German government officials will meet with stakeholder JC Flowers on Sunday in a fresh attempt to get the U.S. investor to give up his stake in Hypo Real Estate.
"What we cannot do now, is pay prices which are not consistent with the values usual in the market," Merkel told Deutschlandfunk radio.
The government has been negotiating with Flowers for weeks in an attempt to find a solution to acquire control of the bank, which has had to be propped up with more than 100 billion euros ($128.7 billion) of guarantees, mostly from the state.

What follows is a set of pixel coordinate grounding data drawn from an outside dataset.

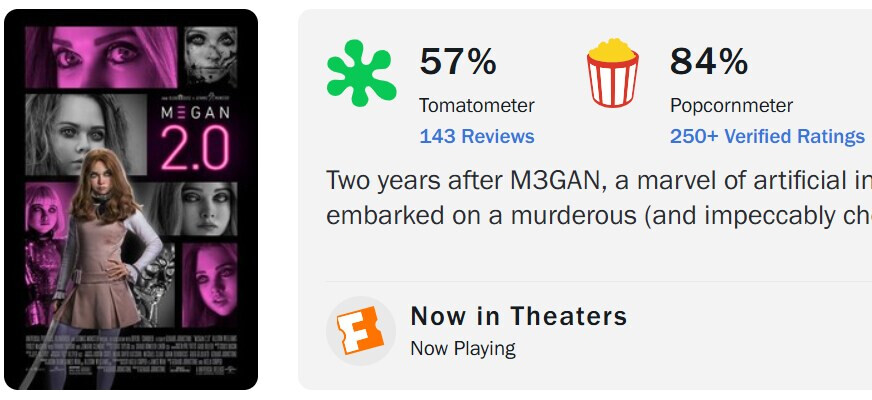The width and height of the screenshot is (872, 400).
Task: Click the synopsis line starting "Two years after"
Action: click(598, 181)
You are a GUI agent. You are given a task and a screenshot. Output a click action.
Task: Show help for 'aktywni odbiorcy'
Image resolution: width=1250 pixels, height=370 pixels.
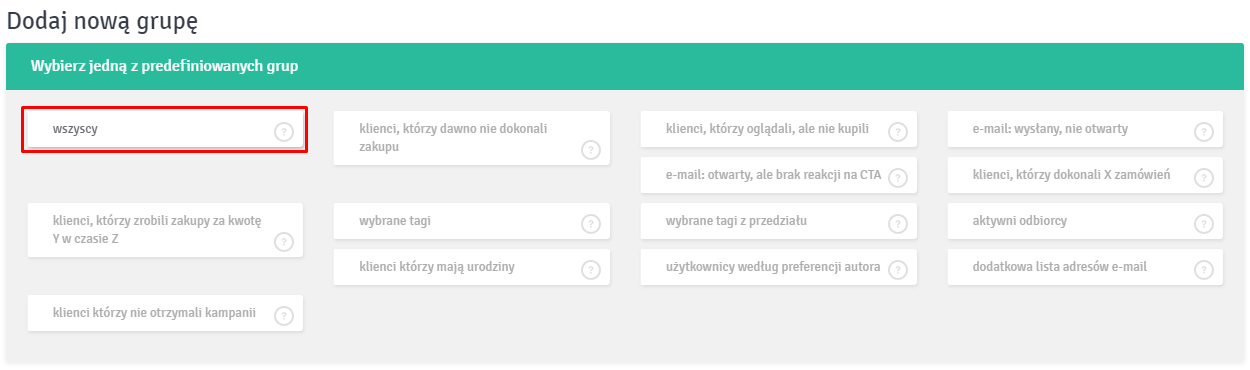[x=1203, y=223]
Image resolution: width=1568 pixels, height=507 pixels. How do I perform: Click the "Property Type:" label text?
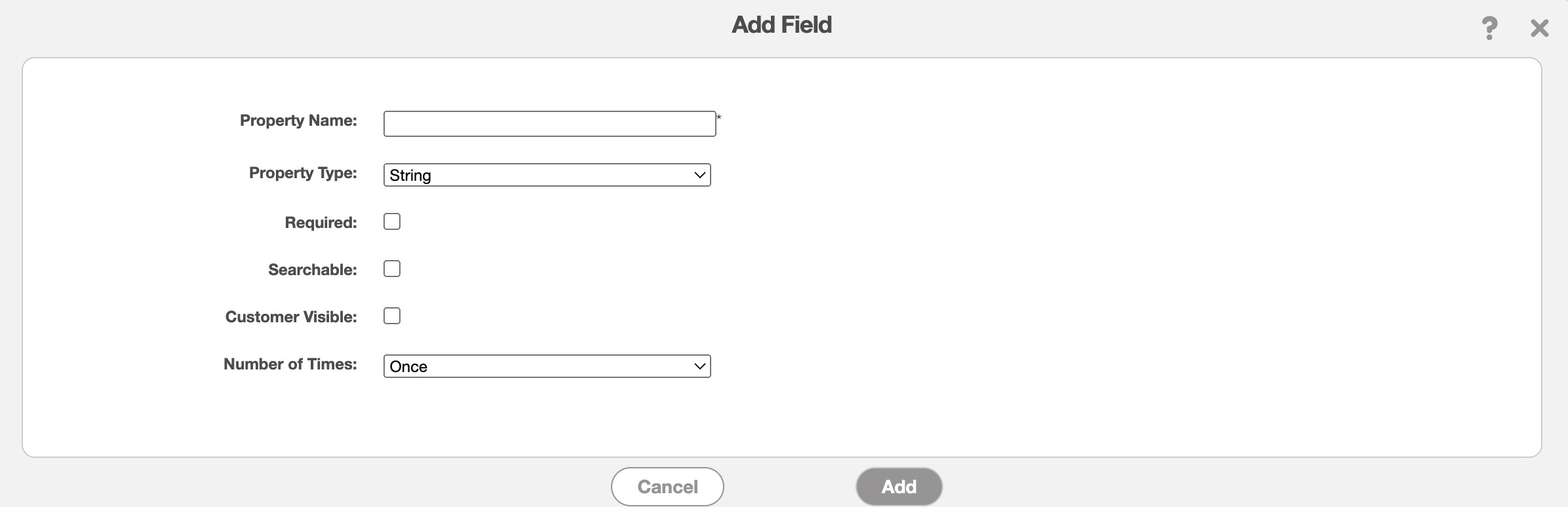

The government has been encountering opposition from the group of investors led by JC Flowers which wants compensation for their stake in Hypo of roughly 24 percent and sees a price of nearly 3 euros per shares as fair. [ID:nLJ827929]
Hypo Real Estate shares closed at 0.87 euros on Friday, up 13 percent, giving the firm a market value of 183.64 mln euros.
Ravi Shankar Sinha, partner at JC Flowers and in charge of its European operations, underlined in an interview with German newspaper Boersen-Zeitung on Saturday that Flowers would rather remain invested in Hypo Real Estate.
"We have a lot of expertise and we can use our know how to help solve some difficult problems in the bank's balance sheet," Sinha said. "We don't want money from the state but (to) continue to be investors," he added.
On Friday, JC Flowers laid out a blueprint to rescue the bank. It said Hypo had a hole in its balance sheet of between 6 and 10 billion euros and the government could help fill it by buying new shares issued by the bank. [ID:nLD714190]
Under the proposal the government would end up with a stake of 75 percent plus one share in Hypo Real Estate.
But Hannes Rehm, chief executive of Germany's bank rescue fund SoFFin, which will also attend Sunday's meeting, told Frankfurter Allgemeine Sonntagszeitung he would not agree to Flowers' proposal. "We can't engage in this," he told the paper.
He underlined the need for the bank's nationalisation, which required that single shareholders would not have a say anymore.
"I would go as far as to say that not rescuing this bank would have worse consequences than the failure of Lehman Brothers," he said in an article to be published on Sunday.
The cabinet approved a draft law last month allowing the forced nationalisation of banks and said it would use the new power to take control of Hypo Real if necessary.
Merkel said she expected the debate on the last resort options for HRE to be having an effect on Flowers' willingness to agree on certain issues, but she said she did not know how Sunday's talks would develop.